About the Songs
Saayeb
A farmer woman watches a researcher wander through her fields, muttering in a language no one understands. He marvels at her thriving crops and asks—what seeds, what methods, what secrets? She shrugs. No notes, no numbers, just years of watching, knowing, listening to the land. She shares her wisdom. He nods, scribbles, and later, a paper is published—thick with words she can't read, theories her son can’t explain. She looks at her fields, at the life she understands, and wonders—when she is gone, who will care for them like she does? Centuries of knowing, held not in books but in calloused hands—Mamta Bai, Rahi Bai, Balu Dada, and so many others who carry the land’s wisdom like second nature. And yet, knowledge slips through the cracks, like in the case of Khobragade—who, despite his immense contributions, died unable to afford his own hospital bills. If wisdom cannot sustain the very people who nurture it, then who is it really for? This song is for those whose truths are too vast for footnotes, yet too often lost in translation.
Maanasa
“You work so much,” she says. “But do you even see what’s on your plate?”
He glances up, confused. “Rice,” he shrugs.
She smiles, but her voice is firm. “What rice? What name?”
He doesn’t know. Not the grain, not the seed, not the hands that grew it.
“You don’t even remember these,” she says. “Are you still from this village?”
"Don’t say—‘what’s in a name?’ A name holds everything. Proof that something lived, that we belonged
to it, and it to us."
This song is for the vanishing grains, the lost names, the seeds turned into numbers in a ledger. Names
are not just words; they are portals—carrying history, memory, and land. Lose them, and we lose the
story of who we are.
Majhi Chulati Rahati
A woman in the hills scrolls through her cousin’s WhatsApp DP—an office selfie, sharp and polished.

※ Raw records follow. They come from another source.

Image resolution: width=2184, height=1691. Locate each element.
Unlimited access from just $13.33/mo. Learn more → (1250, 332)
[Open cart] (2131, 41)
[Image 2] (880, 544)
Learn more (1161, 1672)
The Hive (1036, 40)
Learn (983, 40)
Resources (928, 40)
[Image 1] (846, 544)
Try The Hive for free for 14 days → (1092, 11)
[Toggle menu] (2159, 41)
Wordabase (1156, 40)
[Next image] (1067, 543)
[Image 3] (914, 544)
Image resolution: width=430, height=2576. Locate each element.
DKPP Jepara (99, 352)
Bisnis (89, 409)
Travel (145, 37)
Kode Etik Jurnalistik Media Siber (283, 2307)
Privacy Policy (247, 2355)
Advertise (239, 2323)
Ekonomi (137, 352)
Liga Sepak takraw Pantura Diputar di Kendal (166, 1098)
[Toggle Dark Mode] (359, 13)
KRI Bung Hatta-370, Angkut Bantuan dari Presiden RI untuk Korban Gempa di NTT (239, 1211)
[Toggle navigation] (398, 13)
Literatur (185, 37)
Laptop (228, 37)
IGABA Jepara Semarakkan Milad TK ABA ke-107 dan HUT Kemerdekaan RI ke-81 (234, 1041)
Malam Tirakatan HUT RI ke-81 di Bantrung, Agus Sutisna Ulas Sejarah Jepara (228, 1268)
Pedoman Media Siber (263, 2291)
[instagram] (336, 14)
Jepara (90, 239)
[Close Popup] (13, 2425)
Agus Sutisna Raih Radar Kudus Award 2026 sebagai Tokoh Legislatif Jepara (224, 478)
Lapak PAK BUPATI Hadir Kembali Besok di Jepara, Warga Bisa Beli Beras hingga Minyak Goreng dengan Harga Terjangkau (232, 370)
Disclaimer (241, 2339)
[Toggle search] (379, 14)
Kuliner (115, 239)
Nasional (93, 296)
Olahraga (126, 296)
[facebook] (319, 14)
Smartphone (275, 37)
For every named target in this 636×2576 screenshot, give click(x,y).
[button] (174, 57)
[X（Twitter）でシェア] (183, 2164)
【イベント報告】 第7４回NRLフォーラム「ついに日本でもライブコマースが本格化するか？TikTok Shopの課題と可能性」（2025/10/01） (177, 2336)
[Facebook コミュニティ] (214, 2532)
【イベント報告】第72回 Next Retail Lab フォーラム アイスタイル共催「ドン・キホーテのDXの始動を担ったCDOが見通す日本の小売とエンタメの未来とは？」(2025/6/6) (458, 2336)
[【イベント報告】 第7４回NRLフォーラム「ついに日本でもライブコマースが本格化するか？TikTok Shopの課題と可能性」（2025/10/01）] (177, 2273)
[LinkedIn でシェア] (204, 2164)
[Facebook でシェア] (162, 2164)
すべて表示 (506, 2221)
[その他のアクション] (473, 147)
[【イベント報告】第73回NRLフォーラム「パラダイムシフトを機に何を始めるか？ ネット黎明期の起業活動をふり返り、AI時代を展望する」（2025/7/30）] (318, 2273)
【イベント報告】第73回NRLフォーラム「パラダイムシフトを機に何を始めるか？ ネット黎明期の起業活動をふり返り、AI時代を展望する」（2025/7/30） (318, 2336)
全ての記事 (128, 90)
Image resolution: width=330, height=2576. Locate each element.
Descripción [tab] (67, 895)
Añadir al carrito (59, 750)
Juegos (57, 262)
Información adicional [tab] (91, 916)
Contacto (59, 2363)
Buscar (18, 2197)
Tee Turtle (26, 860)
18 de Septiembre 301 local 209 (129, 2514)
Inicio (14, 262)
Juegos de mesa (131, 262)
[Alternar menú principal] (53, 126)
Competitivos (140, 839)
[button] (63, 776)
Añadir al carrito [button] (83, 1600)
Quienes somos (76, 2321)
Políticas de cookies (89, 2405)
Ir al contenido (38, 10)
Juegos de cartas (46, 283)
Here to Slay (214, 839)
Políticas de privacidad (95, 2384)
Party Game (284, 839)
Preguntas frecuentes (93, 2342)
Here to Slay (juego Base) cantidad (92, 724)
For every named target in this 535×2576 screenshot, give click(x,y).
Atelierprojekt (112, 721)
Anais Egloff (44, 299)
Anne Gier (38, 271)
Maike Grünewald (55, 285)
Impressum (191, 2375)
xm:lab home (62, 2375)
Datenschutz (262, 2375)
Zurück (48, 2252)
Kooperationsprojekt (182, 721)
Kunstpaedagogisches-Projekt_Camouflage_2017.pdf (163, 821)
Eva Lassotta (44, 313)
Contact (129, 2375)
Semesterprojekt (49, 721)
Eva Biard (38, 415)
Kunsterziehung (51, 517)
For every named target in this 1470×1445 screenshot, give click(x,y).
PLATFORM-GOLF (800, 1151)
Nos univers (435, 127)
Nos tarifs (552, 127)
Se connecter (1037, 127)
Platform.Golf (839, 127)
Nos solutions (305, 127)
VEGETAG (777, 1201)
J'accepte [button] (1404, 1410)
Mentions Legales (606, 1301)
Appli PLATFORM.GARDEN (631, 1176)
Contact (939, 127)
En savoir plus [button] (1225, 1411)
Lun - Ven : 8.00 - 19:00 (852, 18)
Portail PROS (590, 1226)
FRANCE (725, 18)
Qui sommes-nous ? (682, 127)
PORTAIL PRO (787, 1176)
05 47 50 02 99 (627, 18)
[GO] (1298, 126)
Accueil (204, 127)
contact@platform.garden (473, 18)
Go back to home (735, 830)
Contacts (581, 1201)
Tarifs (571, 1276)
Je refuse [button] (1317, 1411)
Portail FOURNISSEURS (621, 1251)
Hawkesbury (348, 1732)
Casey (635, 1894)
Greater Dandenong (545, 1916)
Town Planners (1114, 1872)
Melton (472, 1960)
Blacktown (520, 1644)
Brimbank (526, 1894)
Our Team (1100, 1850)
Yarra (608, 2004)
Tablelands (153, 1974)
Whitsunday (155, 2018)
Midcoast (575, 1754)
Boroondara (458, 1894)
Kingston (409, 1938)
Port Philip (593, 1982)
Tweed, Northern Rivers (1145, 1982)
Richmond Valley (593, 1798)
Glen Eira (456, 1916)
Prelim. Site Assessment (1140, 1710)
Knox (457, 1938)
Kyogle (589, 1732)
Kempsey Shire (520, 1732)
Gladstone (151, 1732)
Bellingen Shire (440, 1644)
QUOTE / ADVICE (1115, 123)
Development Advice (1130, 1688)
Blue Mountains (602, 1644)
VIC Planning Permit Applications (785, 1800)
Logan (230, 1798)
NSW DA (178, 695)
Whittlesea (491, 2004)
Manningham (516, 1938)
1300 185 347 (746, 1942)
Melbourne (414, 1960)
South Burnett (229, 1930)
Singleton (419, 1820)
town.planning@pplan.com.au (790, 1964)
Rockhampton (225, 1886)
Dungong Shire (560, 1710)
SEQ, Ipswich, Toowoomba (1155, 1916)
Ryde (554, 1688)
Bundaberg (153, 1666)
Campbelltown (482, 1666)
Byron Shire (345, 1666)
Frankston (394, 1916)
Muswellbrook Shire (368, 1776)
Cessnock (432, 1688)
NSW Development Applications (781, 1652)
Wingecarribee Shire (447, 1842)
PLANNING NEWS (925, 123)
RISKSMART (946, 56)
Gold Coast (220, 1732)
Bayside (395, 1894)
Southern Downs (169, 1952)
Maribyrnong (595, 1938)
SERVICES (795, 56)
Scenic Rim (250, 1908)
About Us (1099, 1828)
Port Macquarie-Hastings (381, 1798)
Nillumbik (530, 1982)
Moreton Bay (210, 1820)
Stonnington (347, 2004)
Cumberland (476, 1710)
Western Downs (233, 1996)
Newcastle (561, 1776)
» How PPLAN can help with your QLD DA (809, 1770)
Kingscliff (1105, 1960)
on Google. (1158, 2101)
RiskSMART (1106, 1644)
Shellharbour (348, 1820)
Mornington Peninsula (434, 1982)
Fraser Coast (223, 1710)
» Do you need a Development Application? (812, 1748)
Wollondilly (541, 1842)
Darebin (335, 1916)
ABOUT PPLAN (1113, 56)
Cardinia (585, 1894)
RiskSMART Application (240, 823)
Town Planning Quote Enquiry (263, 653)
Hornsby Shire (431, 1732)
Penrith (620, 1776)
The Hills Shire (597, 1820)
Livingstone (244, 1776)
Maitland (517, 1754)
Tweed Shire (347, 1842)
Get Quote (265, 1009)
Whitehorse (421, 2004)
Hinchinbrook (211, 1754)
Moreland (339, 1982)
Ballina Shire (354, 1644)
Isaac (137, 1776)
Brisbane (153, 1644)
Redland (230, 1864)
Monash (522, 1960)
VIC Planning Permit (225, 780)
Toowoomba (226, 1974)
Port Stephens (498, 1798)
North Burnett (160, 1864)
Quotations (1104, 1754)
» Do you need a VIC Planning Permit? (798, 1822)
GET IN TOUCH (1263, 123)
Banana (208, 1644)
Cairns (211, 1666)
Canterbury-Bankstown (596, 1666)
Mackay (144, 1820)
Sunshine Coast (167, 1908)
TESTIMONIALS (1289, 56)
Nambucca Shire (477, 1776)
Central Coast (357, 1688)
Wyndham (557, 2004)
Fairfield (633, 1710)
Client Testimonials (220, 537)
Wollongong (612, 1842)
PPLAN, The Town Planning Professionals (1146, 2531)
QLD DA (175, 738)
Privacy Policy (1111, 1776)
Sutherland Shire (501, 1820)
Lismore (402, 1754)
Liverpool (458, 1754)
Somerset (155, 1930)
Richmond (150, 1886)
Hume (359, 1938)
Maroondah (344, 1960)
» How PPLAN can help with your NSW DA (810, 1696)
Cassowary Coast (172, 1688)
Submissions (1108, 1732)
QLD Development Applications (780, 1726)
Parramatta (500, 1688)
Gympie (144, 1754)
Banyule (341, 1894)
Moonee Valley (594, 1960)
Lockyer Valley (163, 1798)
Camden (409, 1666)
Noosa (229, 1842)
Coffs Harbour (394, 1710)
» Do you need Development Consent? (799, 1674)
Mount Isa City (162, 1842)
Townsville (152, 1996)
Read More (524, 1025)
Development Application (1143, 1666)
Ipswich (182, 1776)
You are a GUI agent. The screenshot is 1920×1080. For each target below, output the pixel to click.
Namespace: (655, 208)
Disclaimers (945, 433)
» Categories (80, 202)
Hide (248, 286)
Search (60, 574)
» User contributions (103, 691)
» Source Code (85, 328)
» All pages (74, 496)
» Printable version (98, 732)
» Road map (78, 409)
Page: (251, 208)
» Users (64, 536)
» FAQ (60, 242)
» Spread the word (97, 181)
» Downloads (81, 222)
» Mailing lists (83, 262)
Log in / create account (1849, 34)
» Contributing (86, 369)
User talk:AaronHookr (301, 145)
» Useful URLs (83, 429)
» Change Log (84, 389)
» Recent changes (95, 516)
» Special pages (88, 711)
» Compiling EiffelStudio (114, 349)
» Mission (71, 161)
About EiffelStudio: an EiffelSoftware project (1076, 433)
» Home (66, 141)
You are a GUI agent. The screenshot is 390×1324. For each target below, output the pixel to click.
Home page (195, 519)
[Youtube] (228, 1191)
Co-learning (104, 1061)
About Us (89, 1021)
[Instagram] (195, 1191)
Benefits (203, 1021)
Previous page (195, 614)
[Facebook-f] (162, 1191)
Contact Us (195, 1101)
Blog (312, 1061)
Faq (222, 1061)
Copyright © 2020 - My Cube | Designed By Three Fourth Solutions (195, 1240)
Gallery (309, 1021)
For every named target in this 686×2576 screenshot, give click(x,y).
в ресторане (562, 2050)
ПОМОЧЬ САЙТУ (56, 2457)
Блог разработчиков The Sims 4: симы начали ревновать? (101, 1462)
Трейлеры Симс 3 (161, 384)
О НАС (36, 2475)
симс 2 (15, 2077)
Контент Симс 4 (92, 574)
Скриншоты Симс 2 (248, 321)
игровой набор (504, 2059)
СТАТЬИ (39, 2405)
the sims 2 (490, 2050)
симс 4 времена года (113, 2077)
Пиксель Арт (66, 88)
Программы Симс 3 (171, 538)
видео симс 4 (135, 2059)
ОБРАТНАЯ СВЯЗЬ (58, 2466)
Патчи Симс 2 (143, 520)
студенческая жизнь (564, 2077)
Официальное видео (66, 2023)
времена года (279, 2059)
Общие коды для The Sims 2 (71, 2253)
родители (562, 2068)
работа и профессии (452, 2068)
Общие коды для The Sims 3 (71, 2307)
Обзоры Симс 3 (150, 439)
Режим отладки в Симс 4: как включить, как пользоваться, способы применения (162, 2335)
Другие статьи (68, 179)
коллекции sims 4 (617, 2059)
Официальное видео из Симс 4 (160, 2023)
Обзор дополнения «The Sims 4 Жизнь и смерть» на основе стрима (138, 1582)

Hers is a field, wild and green.
Her cousin swears by chia and flax seeds, tiny superfoods from a packet.
Her daughter laughs. “These? We pluck them fresh from the garden.”
She lays out a meal—warm, simple, real. The cousin eats in silence, then sighs—years of hunger, quieted
in a single bite. “In the city, there’s plenty to eat,” she says, “but nothing tastes like this.”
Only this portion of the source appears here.